TASK DIRECTIONS:
The entries below contain pictures. Write out only the lines from the line with "Open AWS Security external link icon" up to and including the line with "Task: Collapse the", exactly, without them.

##### DATA UNDER STUDY

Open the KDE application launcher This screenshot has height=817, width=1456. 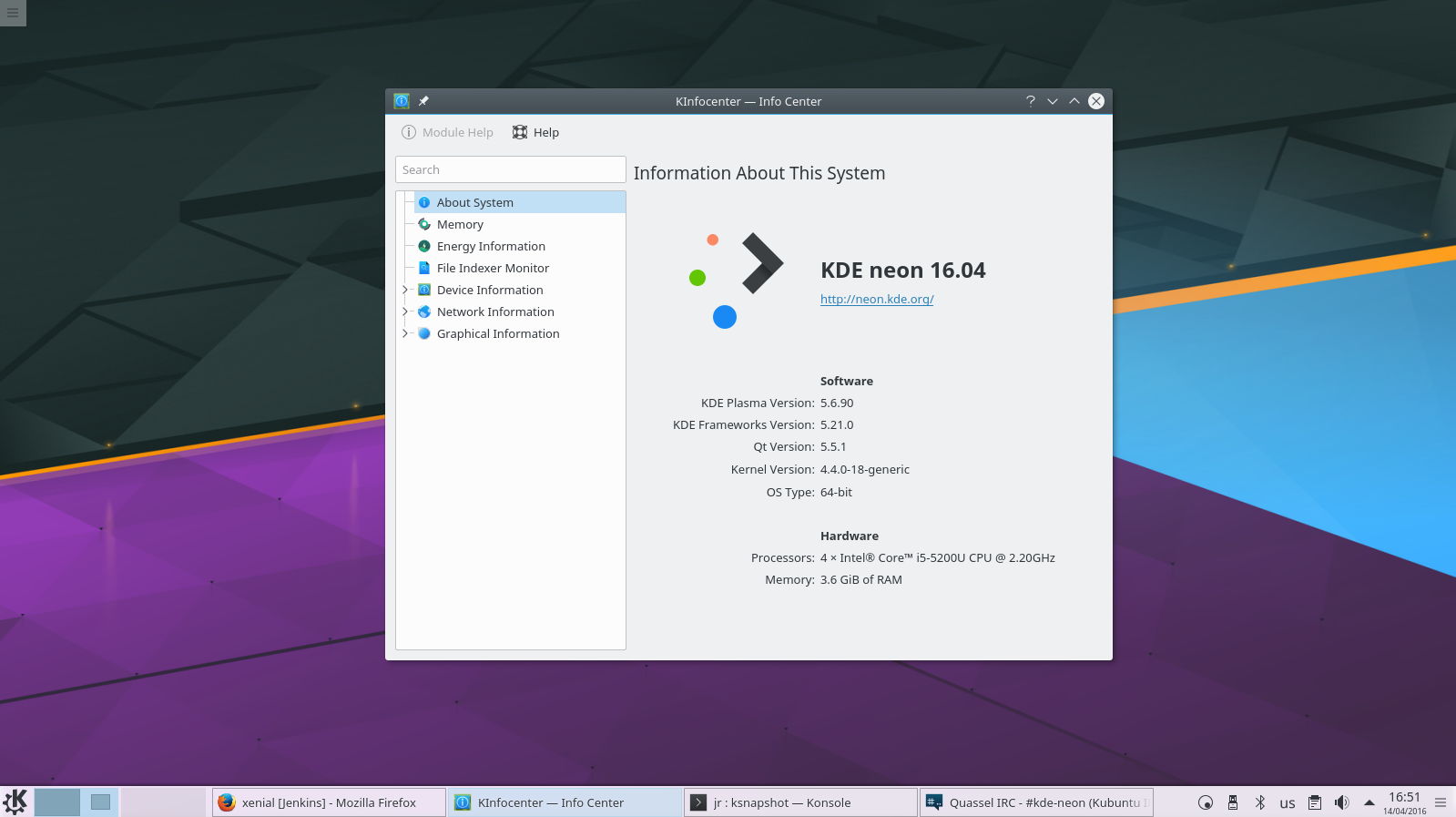click(x=15, y=802)
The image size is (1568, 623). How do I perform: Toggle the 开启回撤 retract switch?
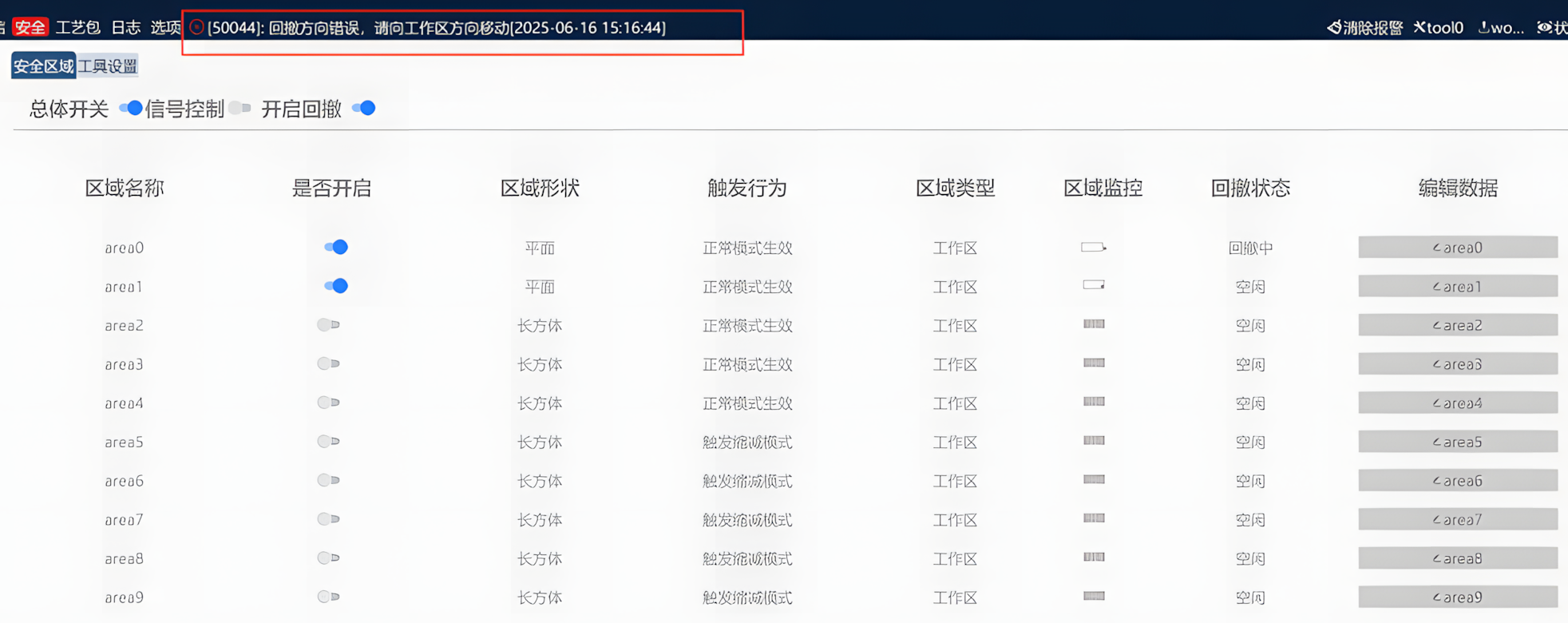click(364, 108)
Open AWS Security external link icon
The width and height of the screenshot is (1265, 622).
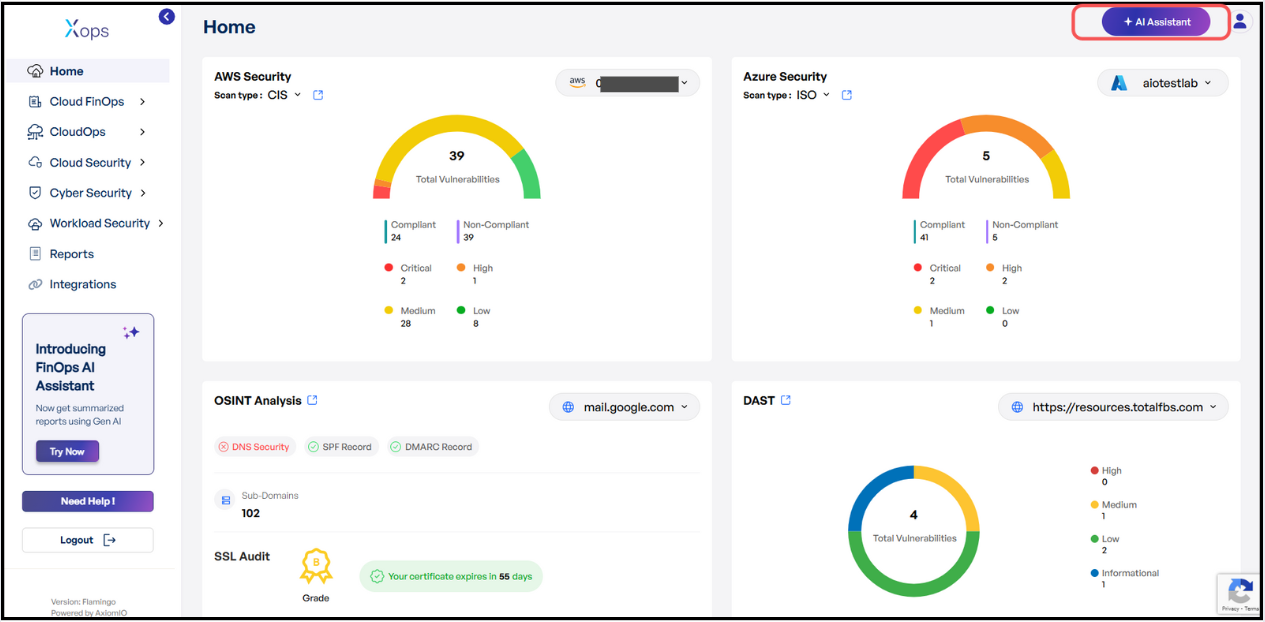(x=318, y=95)
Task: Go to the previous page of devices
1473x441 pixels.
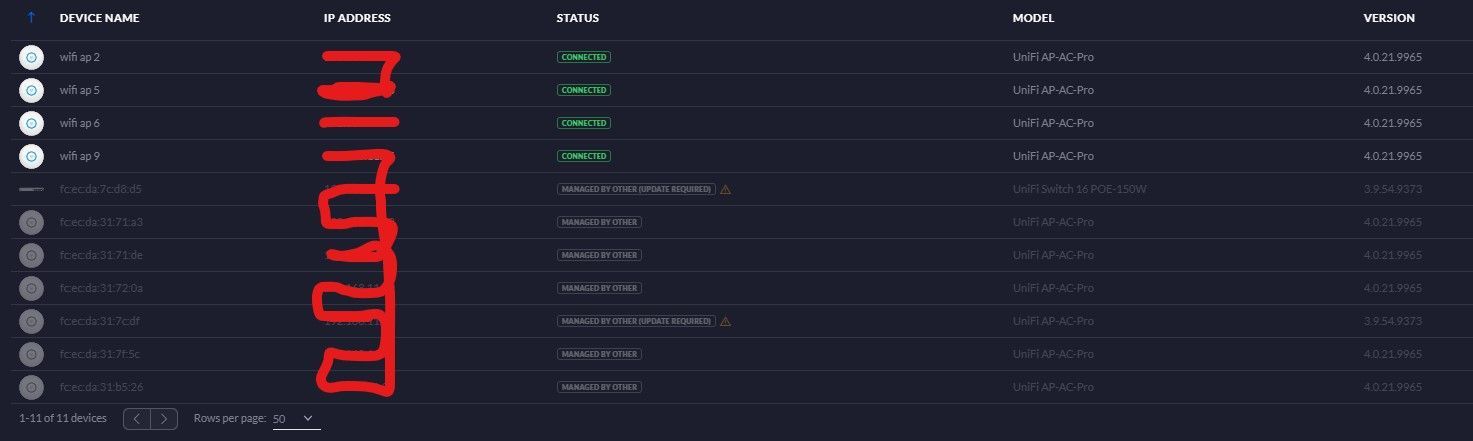Action: pyautogui.click(x=138, y=419)
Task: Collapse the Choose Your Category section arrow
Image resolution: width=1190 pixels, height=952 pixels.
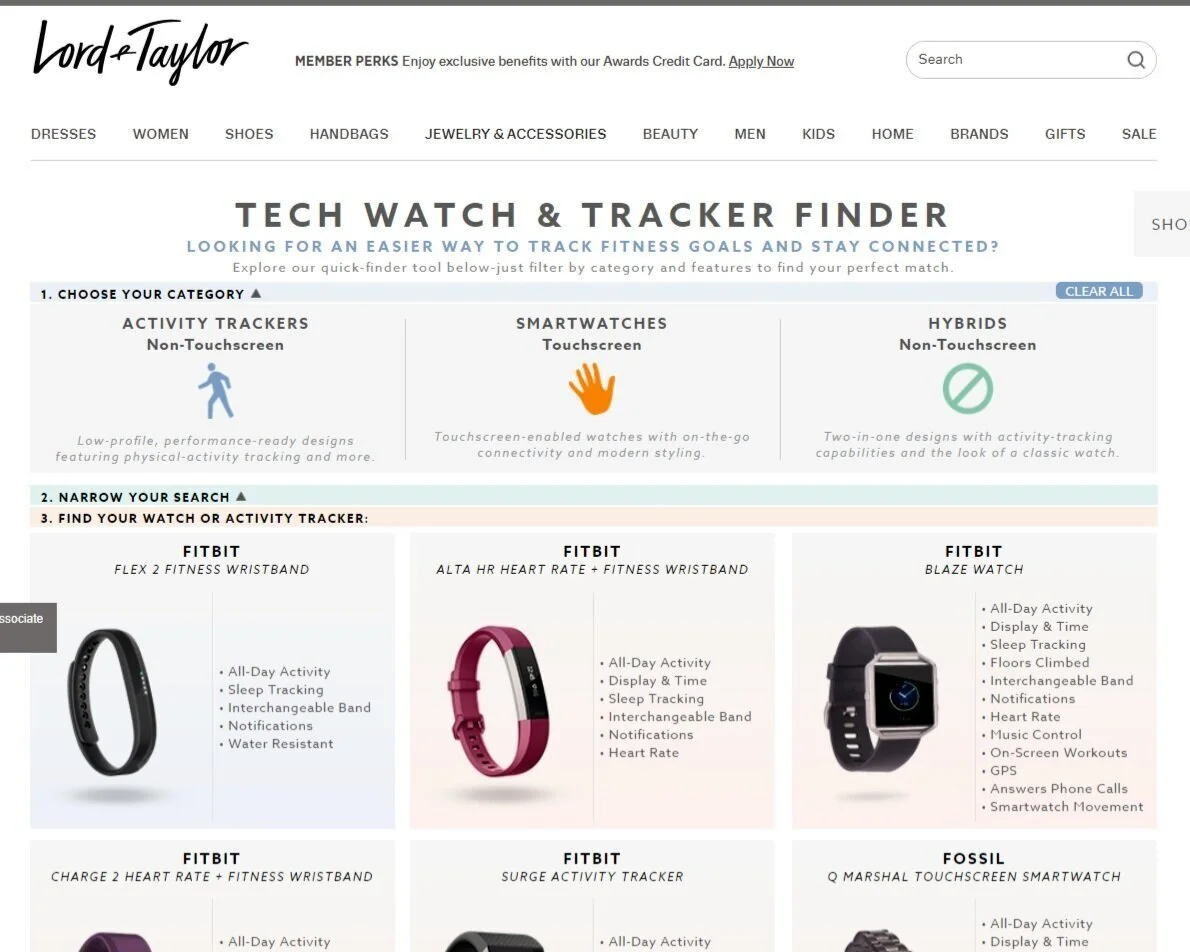Action: coord(256,294)
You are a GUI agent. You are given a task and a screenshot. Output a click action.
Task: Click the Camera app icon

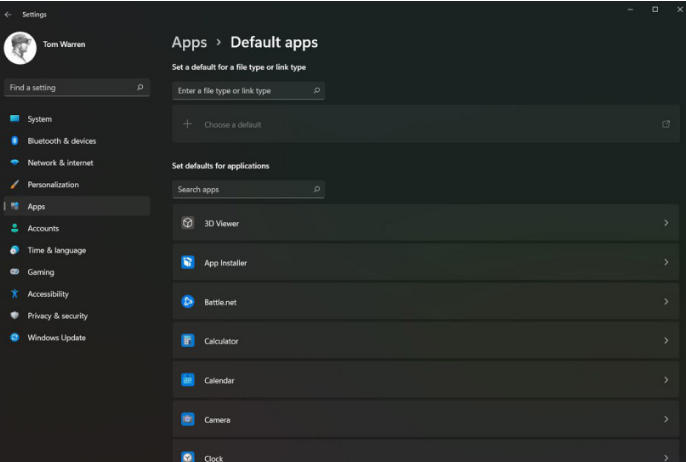click(187, 419)
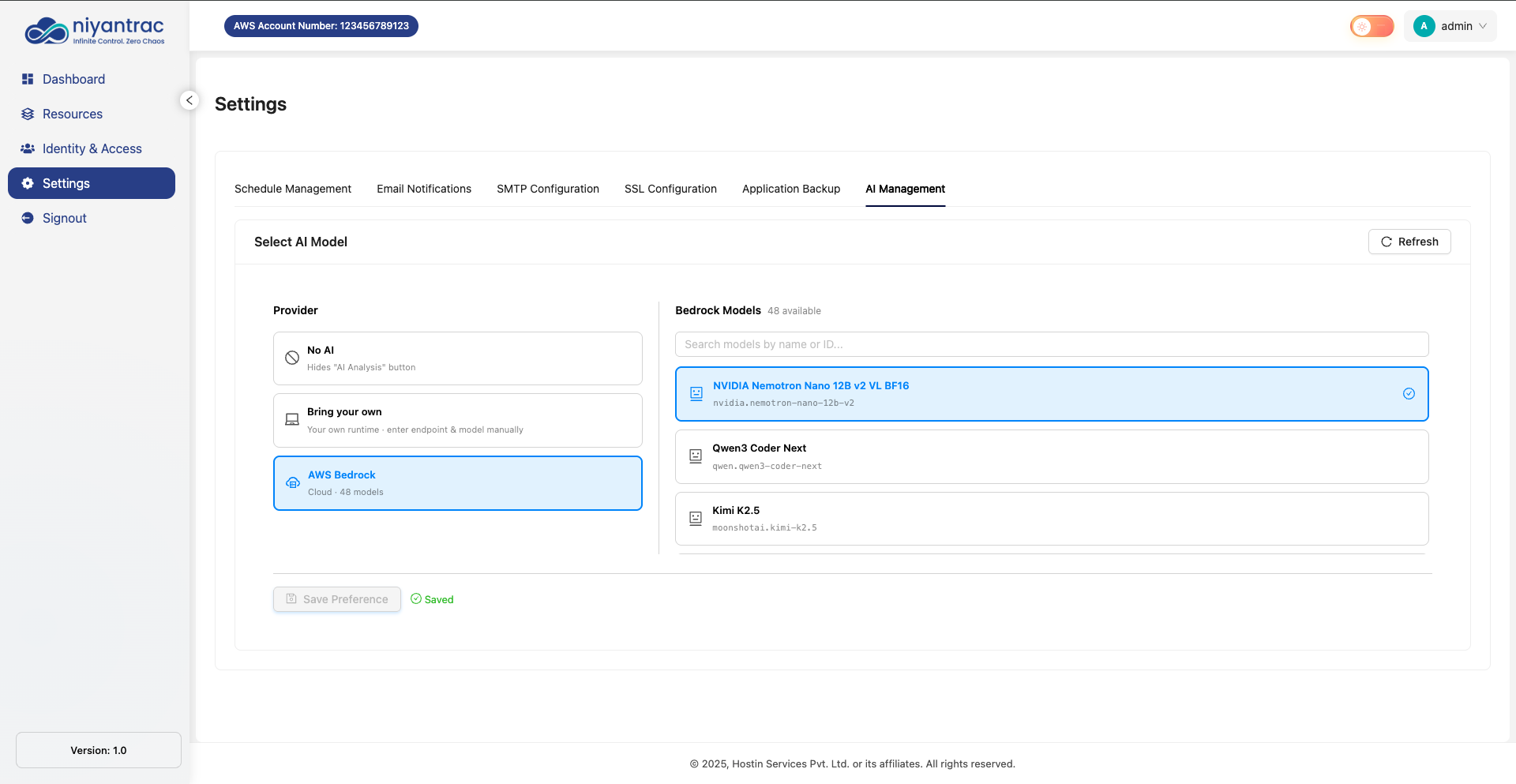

##########

THE COMPLETED TASK:
Open AWS Security external link icon
The width and height of the screenshot is (1265, 622).
(x=318, y=95)
Task: Go to the previous page of devices
1473x441 pixels.
Action: pyautogui.click(x=138, y=419)
Task: Collapse the Choose Your Category section arrow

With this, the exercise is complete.